Rangel Alves da Costa*
Não é o mesmo cálice onde Jesus Cristo bebeu vinho na última ceia e que mais tarde José de Arimateia recolheria parte do sangue vertido pelo filho de Deus ao ser crucificado.
Também não é o cálice celta com o seu poder mágico de curar, transformar, fazer renascer. Muito menos do invólucro tanto procurado pelos Cavaleiros da Távola Redonda na época do Rei Artur.
Infelizmente também tenho a dizer que o cálice não é o mesmo que supostamente havia sido escondido a sete chaves pelos Templários, essa ordem religiosa que se tornou um mistério dentro da própria Igreja.
Não, não beberei do doloroso cálice imposto a Cristo no seu sofrimento. Ele sabia da iminência do pior que viria acontecer, já pressentia o martírio que sofreria. Então pede ao Pai que afaste de si o cálice transbordando o seu próprio sangue.
E nesse momento de dor e tormento disse Jesus, segundo o Evangelho de Mateus: “Meu Pai, se é possível, afasta de mim este cálice! Todavia não se faça o que eu quero, mas sim o que tu queres” (26,39); “Meu Pai, se não é possível que este cálice passe sem que eu o beba, faça-se a tua vontade!” (26,42).
E o Evangelho de Marcos diz o mesmo: “Aba! (Pai!), suplicava ele. Tudo te é possível; afasta de mim este cálice! Contudo, não se faça o que eu quero, senão o que tu queres” (14,36). Repetido no Evangelho de Lucas: “Pai, se é de teu agrado, afasta de mim este cálice! Não se faça, todavia, a minha vontade, mas sim a tua” (22,42).

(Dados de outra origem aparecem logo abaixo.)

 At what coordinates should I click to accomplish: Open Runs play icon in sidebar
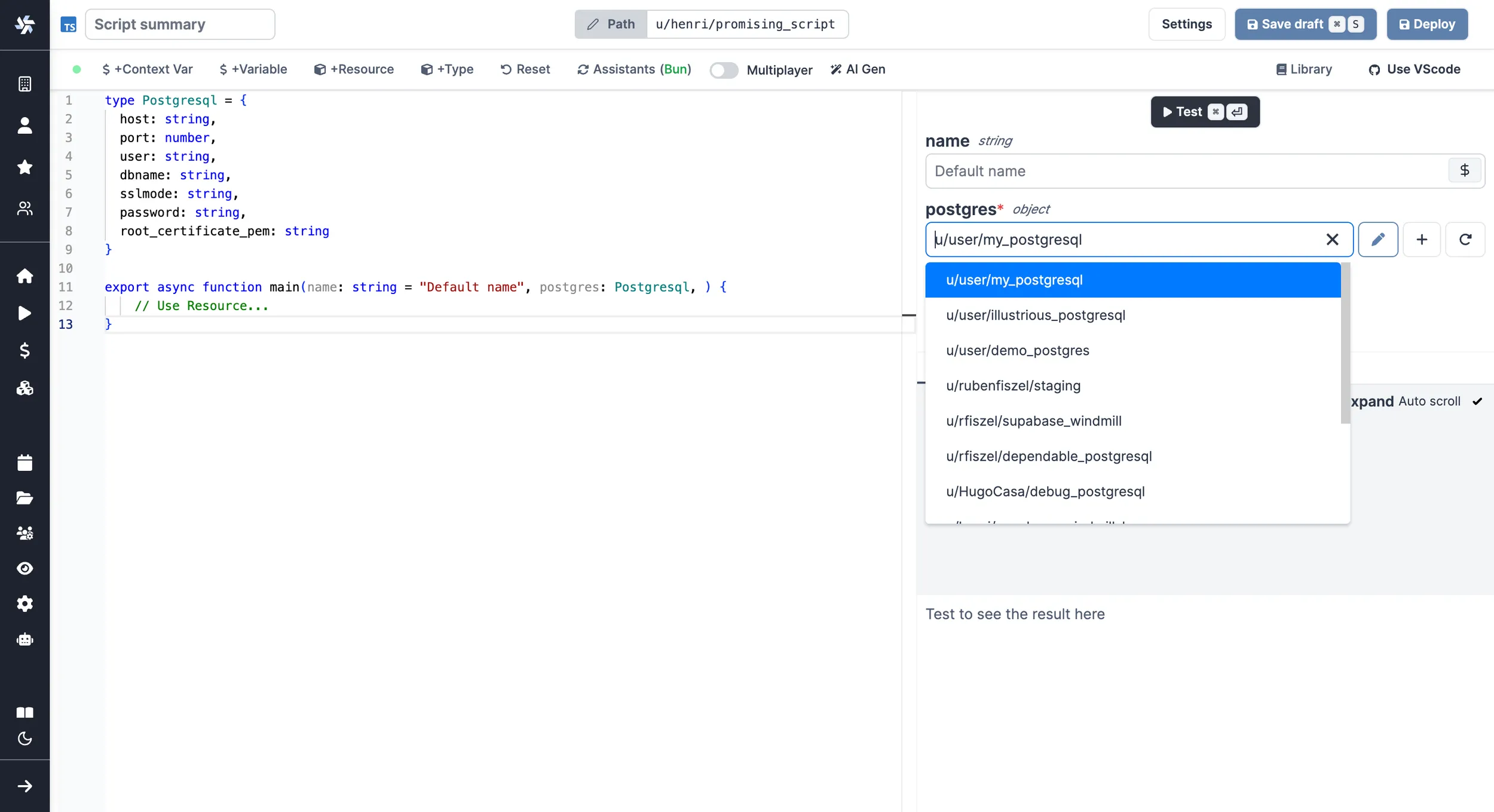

Então, se o padecimento fosse seu inevitável destino, morrendo em nome da salvação, que a lança do soldado romano Longinus transpassasse a pele, ferisse seu ventre, seu peito, seu coração, porque assim estava escrito. Daí Ele dizer que se esta for a vontade do Pai que o cálice se encha do sangue derramado no seu grito de dor.
Mas quem sou eu para antever o padecimento futuro, para temer o que mais tarde venha me acontecer, se não cimentei pelo caminho o passo firme daqueles que sabem que serão tentados? Cimentando o caminho, quando o cálice lhe é oferecido, este já não terá força para destruir tudo o que foi construído.
Humano que sou, frágil, capaz de trair a mim mesmo, dificilmente suportaria ter adiante um cálice transbordante que não desejasse derramá-lo dentro de mim. E depois, ébrio sem conhecer da bebida, apenas sofrer as consequências e penitenciar-me indagando por que primeiro não conhecer a bebida para depois bebê-la, por que primeiro não conhecer a estrada para depois caminhar, por que primeiro não prestar atenção para depois fazer.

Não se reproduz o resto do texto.